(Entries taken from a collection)
=== Begin Enclosure ===

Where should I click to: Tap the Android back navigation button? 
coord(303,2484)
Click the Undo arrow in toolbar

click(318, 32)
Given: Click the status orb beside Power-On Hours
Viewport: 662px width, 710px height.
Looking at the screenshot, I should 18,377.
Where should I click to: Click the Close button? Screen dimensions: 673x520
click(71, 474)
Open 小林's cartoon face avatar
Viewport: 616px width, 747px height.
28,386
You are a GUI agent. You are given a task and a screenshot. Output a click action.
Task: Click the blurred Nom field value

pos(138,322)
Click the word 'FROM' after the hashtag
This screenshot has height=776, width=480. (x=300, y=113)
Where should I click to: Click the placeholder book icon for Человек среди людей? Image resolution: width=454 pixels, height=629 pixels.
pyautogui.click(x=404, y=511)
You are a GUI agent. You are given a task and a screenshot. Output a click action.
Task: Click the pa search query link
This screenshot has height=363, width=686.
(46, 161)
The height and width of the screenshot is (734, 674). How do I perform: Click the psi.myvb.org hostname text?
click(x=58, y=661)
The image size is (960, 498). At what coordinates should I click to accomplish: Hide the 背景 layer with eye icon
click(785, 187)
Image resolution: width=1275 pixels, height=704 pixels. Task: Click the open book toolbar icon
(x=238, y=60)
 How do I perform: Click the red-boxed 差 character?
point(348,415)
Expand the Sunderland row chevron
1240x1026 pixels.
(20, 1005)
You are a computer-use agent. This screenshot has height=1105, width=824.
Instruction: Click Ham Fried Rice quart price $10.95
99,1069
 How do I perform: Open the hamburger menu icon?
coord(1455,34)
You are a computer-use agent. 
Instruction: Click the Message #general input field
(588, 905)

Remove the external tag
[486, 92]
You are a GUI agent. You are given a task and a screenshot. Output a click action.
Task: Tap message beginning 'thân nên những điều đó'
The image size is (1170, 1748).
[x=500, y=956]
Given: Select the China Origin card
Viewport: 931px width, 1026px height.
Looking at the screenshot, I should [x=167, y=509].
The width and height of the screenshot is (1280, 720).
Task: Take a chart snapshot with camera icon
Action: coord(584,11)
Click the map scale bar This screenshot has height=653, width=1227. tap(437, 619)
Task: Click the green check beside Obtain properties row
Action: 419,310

=== End Enclosure ===

Task goal ->
Say each line again exactly as it appears above.

Task output ->
Where should I click to: Tap the Android back navigation button? 
coord(303,2484)
Click the Undo arrow in toolbar

click(318, 32)
Given: Click the status orb beside Power-On Hours
Viewport: 662px width, 710px height.
Looking at the screenshot, I should 18,377.
Where should I click to: Click the Close button? Screen dimensions: 673x520
click(71, 474)
Open 小林's cartoon face avatar
Viewport: 616px width, 747px height.
28,386
You are a GUI agent. You are given a task and a screenshot. Output a click action.
Task: Click the blurred Nom field value

pos(138,322)
Click the word 'FROM' after the hashtag
This screenshot has height=776, width=480. (x=300, y=113)
Where should I click to: Click the placeholder book icon for Человек среди людей? Image resolution: width=454 pixels, height=629 pixels.
pyautogui.click(x=404, y=511)
You are a GUI agent. You are given a task and a screenshot. Output a click action.
Task: Click the pa search query link
This screenshot has height=363, width=686.
(46, 161)
The height and width of the screenshot is (734, 674). How do I perform: Click the psi.myvb.org hostname text?
click(x=58, y=661)
The image size is (960, 498). At what coordinates should I click to accomplish: Hide the 背景 layer with eye icon
click(785, 187)
Image resolution: width=1275 pixels, height=704 pixels. Task: Click the open book toolbar icon
(x=238, y=60)
 How do I perform: Click the red-boxed 差 character?
point(348,415)
Expand the Sunderland row chevron
1240x1026 pixels.
(20, 1005)
You are a computer-use agent. This screenshot has height=1105, width=824.
Instruction: Click Ham Fried Rice quart price $10.95
99,1069
 How do I perform: Open the hamburger menu icon?
coord(1455,34)
You are a computer-use agent. 
Instruction: Click the Message #general input field
(588, 905)

Remove the external tag
[486, 92]
You are a GUI agent. You are given a task and a screenshot. Output a click action.
Task: Tap message beginning 'thân nên những điều đó'
The image size is (1170, 1748).
[x=500, y=956]
Given: Select the China Origin card
Viewport: 931px width, 1026px height.
Looking at the screenshot, I should [x=167, y=509].
The width and height of the screenshot is (1280, 720).
Task: Take a chart snapshot with camera icon
Action: coord(584,11)
Click the map scale bar This screenshot has height=653, width=1227. tap(437, 619)
Task: Click the green check beside Obtain properties row
Action: 419,310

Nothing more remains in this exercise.